Kitobni o'qish: «Строки из прошлого»
И было у меня два друга —
Мой чёрный пёс
И девочка, которая бежит…
© Казарновский М.Я., 2025
© Оформление. Издательство «У Никитских ворот», 2025
Про Джима
Записки про Джима в полном объёме публикуются впервые.
Авторство этих записок весьма спорно. Что-то написал хозяин Джима. Что-то записано со слов его подружки Оли. А кое-где приложил лапу и сам Джим, пёс неизвестной породы, найденный в лесу в возрасте одного месяца и ставший полноправным членом семьи.

Рисунок автора
Рассказ собаки Джима о его впечатлениях о двуногих зверях, у которых он живёт. И немного о себе
Живу я сейчас в большой трёхкомнатной квартире. Охраняю её от посторонних и считаю своей территорией, хотя, как мне кажется, животные, которые ходят на двух лапах и называются людьми, считают, что это их квартира. Кроме меня, здесь живёт кот, ему только один год, и отзывается он на кличку Кисик, а также маленькая попугаиха, очень сварливая, по прозвищу Фрося.
С этими большими животными я живу больше трёх лет. За это время многому научился, отлично знаю все их хитрости, причуды, всё нелогичное в их поведении. Только сказать не могу.
По моим наблюдениям, люди глупее собак: за три года они не смогли выучить ни одного моего слова, хотя я много раз при них и рычал, и подвывал, и тявкал. Но что делать, если они такие неразумные от природы?
Я помню себя трёх-четырёх недель от рождения. Помню тёплый живот моей мамы, её язык, облизывающий меня. А потом я неожиданно очутился в тёмном лесу, в кустах. От голода и страха не мог даже скулить. И пропал бы так, если бы меня не подобрал мой первый человек – Катя.

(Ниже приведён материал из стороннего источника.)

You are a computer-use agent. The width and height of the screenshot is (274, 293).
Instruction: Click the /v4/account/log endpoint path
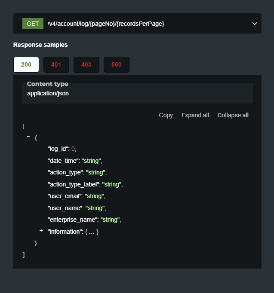pyautogui.click(x=106, y=24)
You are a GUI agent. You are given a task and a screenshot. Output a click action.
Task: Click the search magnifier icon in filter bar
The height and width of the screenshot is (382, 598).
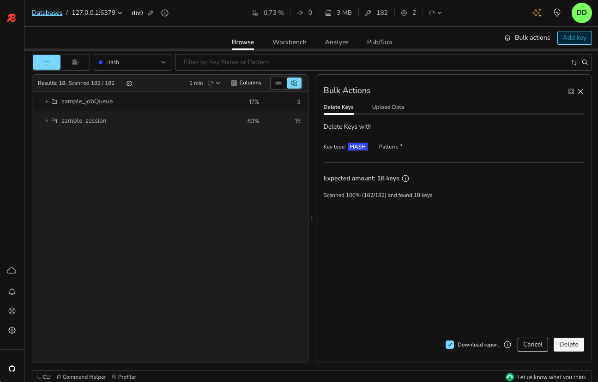coord(585,62)
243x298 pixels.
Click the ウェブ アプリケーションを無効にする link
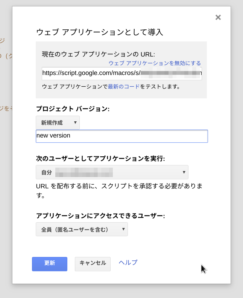pyautogui.click(x=155, y=63)
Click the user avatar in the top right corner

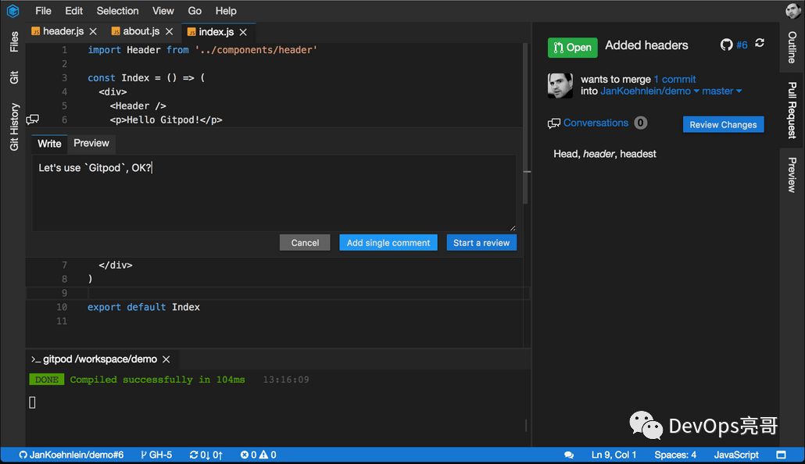tap(793, 11)
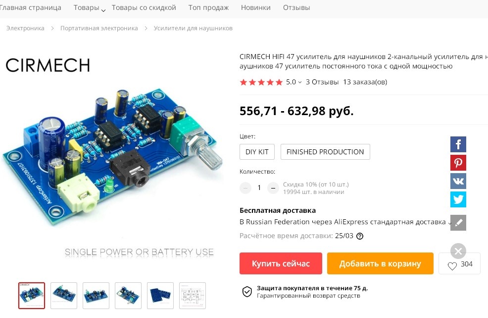The width and height of the screenshot is (488, 318).
Task: Click the pencil edit icon
Action: 458,223
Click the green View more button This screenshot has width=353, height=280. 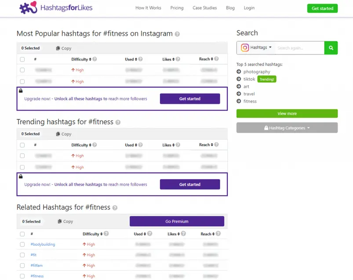click(x=287, y=114)

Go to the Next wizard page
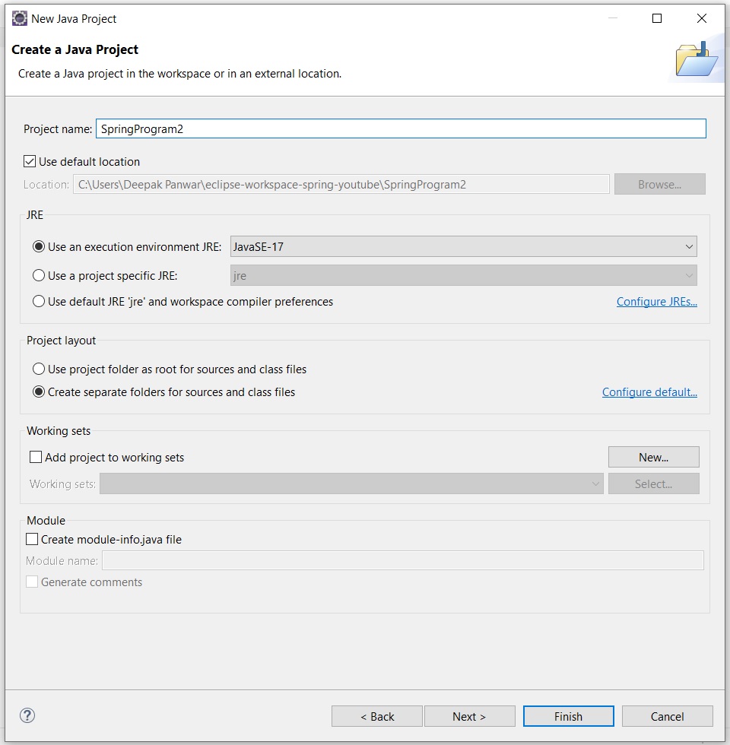470,716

Так я и попал в большую квартиру на улице Герцена1, где вместе со мной, Кисиком и Фросей живут люди: хозяин Марк и его жена Эля. Эти люди – очень странные создания. Когда они садятся в кухне за стол завтракать, обедать (по субботам и воскресеньям) или ужинать, едят очень много вкуснятины: и колбасу варёную, и колбасу копчёную, и рыбу жареную, и курицу, и очень вкусный бульон с большой костью. Конечно же, мне всего этого очень хочется. От горя и желания я научился залезать на стул и сидеть как они. Но очень часто слышу: «Иди на место. Не попрошайничай!» Представляю их реакцию, если бы всё это ел я, а они бы смотрели в мою миску, исходя слюной.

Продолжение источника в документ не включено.